Every day on downtown Santa Ana’s Fourth Street, store owners and fruit vendors try to persuade passersby to try their products, shouting, “Chicharrones, jugos, sodas, raspados, fruta” with inviting smiles.
On one particular day, I’m standing on the corner of Fourth Street and Broadway helping Aurora, who operates one such stand. It is stocked with chicharrones, sodas, waters, shaven ice, chips of all types and clear plastic boxes of mango, cucumber, watermelon, coconut and melon.
A family of four places an order for chicharrones, otherwise known as fried pork rinds, to be marinated with chile and lemon juice. I hurriedly open the bag and mix in the right amount until Aurora tells me to stop. I shake the bag and open another one. I continuously marinate three bags of chicharrones and move on to serve a cup filled with nanche.
Nanche, a vibrant yellow fruit about half the size of an eyeball, is common in Latin America. I smother the nanche in delicious chamoy sauce, filling the cup until the chamoy sauce is on the verge of seeping out. Adding on the Coke and a blue Gatorade, I charge them $15.50. I hand over the money to Aurora, who puts it in her apron pocket with the rest of the day’s earnings.

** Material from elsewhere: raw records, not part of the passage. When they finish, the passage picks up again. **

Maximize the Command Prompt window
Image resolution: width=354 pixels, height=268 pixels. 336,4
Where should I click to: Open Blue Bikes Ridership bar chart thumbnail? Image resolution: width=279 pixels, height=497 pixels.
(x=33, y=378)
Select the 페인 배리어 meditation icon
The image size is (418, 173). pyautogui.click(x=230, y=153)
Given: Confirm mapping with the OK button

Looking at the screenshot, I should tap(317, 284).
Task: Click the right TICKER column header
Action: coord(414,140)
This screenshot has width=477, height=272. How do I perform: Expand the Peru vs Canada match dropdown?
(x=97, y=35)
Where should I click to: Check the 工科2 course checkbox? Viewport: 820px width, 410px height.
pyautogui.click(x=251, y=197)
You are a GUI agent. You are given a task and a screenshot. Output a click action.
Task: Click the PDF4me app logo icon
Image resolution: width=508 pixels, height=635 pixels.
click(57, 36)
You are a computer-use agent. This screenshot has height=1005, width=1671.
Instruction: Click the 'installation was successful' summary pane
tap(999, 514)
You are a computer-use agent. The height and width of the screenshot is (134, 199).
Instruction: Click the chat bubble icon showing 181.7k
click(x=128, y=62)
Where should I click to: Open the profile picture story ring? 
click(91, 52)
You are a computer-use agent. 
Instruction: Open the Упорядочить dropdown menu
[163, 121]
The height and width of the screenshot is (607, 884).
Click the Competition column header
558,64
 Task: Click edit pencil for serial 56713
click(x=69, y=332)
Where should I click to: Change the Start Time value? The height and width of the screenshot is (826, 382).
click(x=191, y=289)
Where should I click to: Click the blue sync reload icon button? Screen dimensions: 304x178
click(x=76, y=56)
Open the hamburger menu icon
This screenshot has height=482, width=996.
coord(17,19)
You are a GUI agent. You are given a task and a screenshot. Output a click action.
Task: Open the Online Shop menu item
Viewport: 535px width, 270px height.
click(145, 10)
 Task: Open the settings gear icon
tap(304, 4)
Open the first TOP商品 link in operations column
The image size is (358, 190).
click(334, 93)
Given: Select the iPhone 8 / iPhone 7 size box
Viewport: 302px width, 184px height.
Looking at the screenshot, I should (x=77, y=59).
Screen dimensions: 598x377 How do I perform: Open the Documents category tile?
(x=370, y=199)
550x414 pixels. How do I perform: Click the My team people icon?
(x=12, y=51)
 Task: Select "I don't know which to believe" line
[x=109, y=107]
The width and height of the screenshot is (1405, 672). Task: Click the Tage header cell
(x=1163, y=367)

As we wait for more customers to buy our delicious fruit and refreshments, Aurora sits in her white chair by the trash can while I make myself comfortable on the ground. Aurora tightens her grey cap over her hair and adjusts her red apron as we both continue to yell “Chicharrones, jugos, sodas, raspados, fruta!”
Love and Strength
Wearing two sweaters, Aurora is not bothered by the 60 degree weather. Aurora calls every man and woman passing by “precious,” every little girl passing by “princess,” and every little boy passing by “prince.” With a grin that shows her two platinum-framed buck teeth, Aurora sweetly starts a conversation to lure people passing by into a conversation that will eventually end as a sale.
Aurora reassures me in Spanish, “You need to always put love and strength in your work, because your health and living situation depends on your job.”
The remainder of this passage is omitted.